** BEGIN DOCUMENT **
# Am I saving enough for my age?



## HappyJanuary (Jan 27, 2011)

Starting next September I will be 23, and that month I am also starting my new job, and also moving out from my parents' house.

I have a budget set out, but I'm not sure if I'm saving enough money...

My income, after tax, less rent, food, small expenses, transpo costs, etc., allows for savings of about $1,000 per month, or $12,000 per year.

Even though I have no debts to pay off, I don't feel comfortable saving only $12,000 per year, but due to the location I really want to live in, I don't see how I could save any more. Looking for either reassurance or a kick in the ***, whichever is most appropriate.



Am I wrong? Is that a good amount?


----------



## Square Root (Jan 30, 2010)

Are you kidding? 23 years old and saving $1,000/month. You are on your way buddy. Keep up the good work.


----------



## PF_Enthusiast (Jan 21, 2011)

This is a very broad question and I'm sure each and every response will be different. My advice is to plan a budget and follow it, as everybody should do regardless of their income. Live within your means. Once you write your budget out, see where you can pinch pennies and save a few bucks. At 23, I can say you're able to save a lot more than I could at that age.
** END DOCUMENT **
** BEGIN SOURCE EXCERPT **
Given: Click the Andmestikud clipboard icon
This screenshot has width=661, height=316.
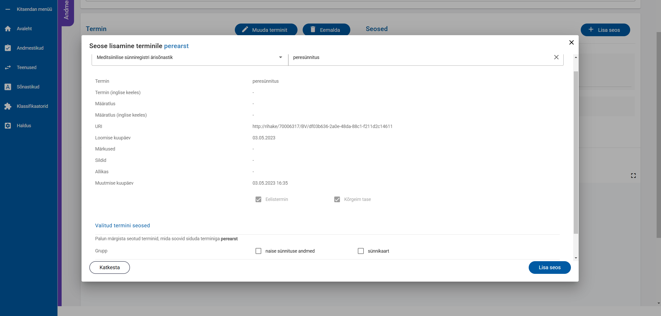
** END SOURCE EXCERPT **
TO BE DONE >>
a) In the savings thread, how much does the original poster expect to save each year?
b) Continue the savings thread from where it stops.
The material has no connection to the savings thread.

ANSWERS TO THE PROBLEMS >>
a) About $12,000 per year, or roughly $1,000 per month.

b)
A few questions I have would be, is your goal to save for retirement or for something such as a house, new car, etc.? At 23, you have quite a time horizon before retirement. Are you saving in hopes of building some passive income? I would also suggest you read the Wealthy Barber. It's a great read for somebody starting out looking at their finances more seriously.

We don't know what your salary is or your what you do for a living. If you could provide more information such as job, salary, location, goals, etc. we as a forum will probably be able to give you some better advice.

Here's an online calculator to compare your net worth to your age group and salary range. It's by no means concrete, but use as you feel appropriate http://cgi.money.cnn.com/tools/networth/networth.html


----------



## the-royal-mail (Dec 11, 2009)

Use the time wisely and setup an emergency fund.

Of course, you will soon want a new car, upgraded living arrangements, new furniture etc. So you won't have as much extra income as you think. See how the first year goes but in the meantime you could think about funnelling any extra money to a TFSA, for which you currently have $15K of available contribution room.


----------



## PF_Enthusiast (Jan 21, 2011)

the-royal-mail said:


> Use the time wisely and setup an emergency fund.
> 
> Of course, you will soon want a new car, upgraded living arrangements, new furniture etc. So you won't have as much extra income as you think. See how the first year goes but in the meantime you could think about funnelling any extra money to a TFSA, for which you currently have $15K of available contribution room.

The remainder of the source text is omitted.